Doubt it? Here's a test.
 Would any of the women you admire have set up a healthcare system as 
byzantine, costly, and underperforming as America's? Or a financial 
system where mortgage lenders don't have to care about being paid back? 
Or a bailout that spends $1 trillion in public money to subsidize the 
purchase of junk debt from the same geniuses that generated it?
It may be time for guys to hand over the keys, ask for directions, and sit (quietly, please) in the back seat for a while.
Forget
 gender politics; just look at results. Our computer-based fantasy 
financial instruments have erased perhaps 45 percent of the world's 
wealth. We've waged two wars at the same time for six years at a fully 
loaded cost in the trillions. And we've managed the simultaneous 
implosion of what amounts to most of the male industrial complex, from 
banks to newspapers to automakers.
Women's effectiveness as decisionmakers is well documented, even if it isn't entirely accepted by either gender.
An
 MIT study of female leaders running village councils in India found 
that by objective measures (building better wells, taking fewer bribes) 

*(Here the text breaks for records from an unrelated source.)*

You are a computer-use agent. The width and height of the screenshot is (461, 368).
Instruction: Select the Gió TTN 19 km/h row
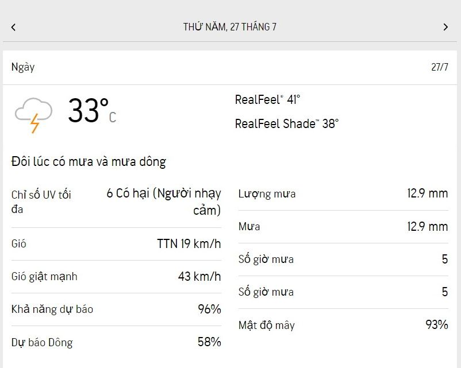tap(116, 244)
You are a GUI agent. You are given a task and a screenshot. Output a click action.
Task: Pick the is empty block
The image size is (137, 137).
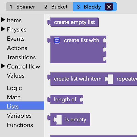coord(69,120)
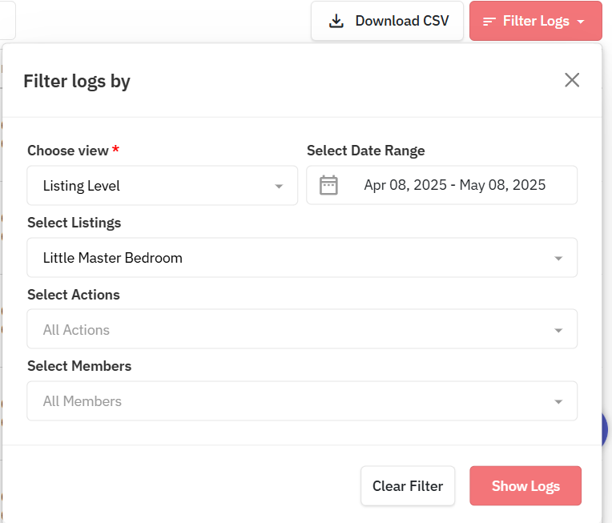This screenshot has width=612, height=523.
Task: Click the Clear Filter button
Action: 408,485
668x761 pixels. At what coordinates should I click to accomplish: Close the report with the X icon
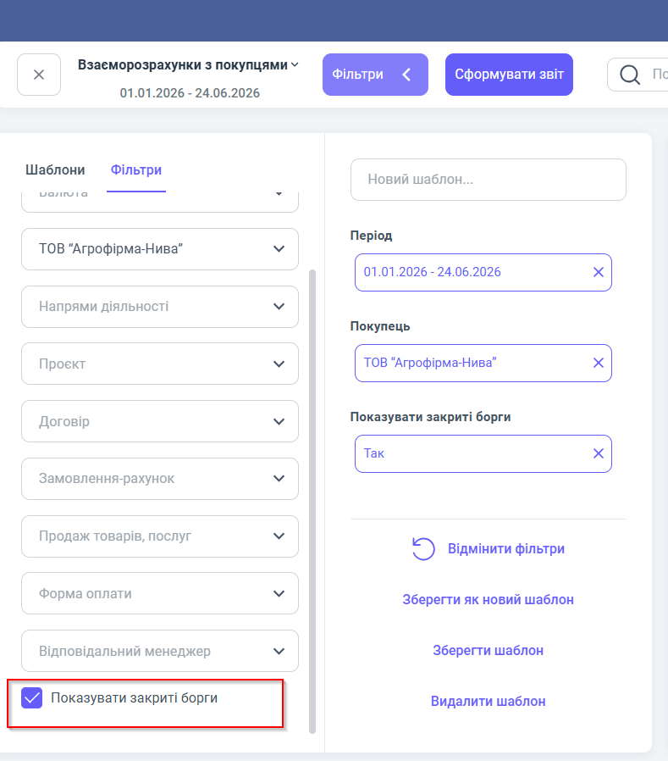[39, 75]

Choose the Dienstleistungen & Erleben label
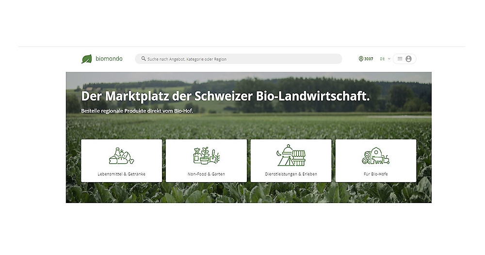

women ran their villages better. American women are about to eclipse men
 in sheer payroll numbers – and they're now majority owners of nearly 
half of the private companies in the country. Yet somehow the average 
working woman still devotes much more time to child care and housework.
What's
 clear is that, on average, men overestimate their IQ while women 
underestimate theirs. And that may be a clue, in terms of effectiveness:
 While decisiveness and risk-taking matter, hubris (too often male) 
creates problems. Humility and collaboration (more often female) solve 
them. What explains the difference?
It could simply be a matter of
 emotional need, reinforced by generations of gender stereotyping. 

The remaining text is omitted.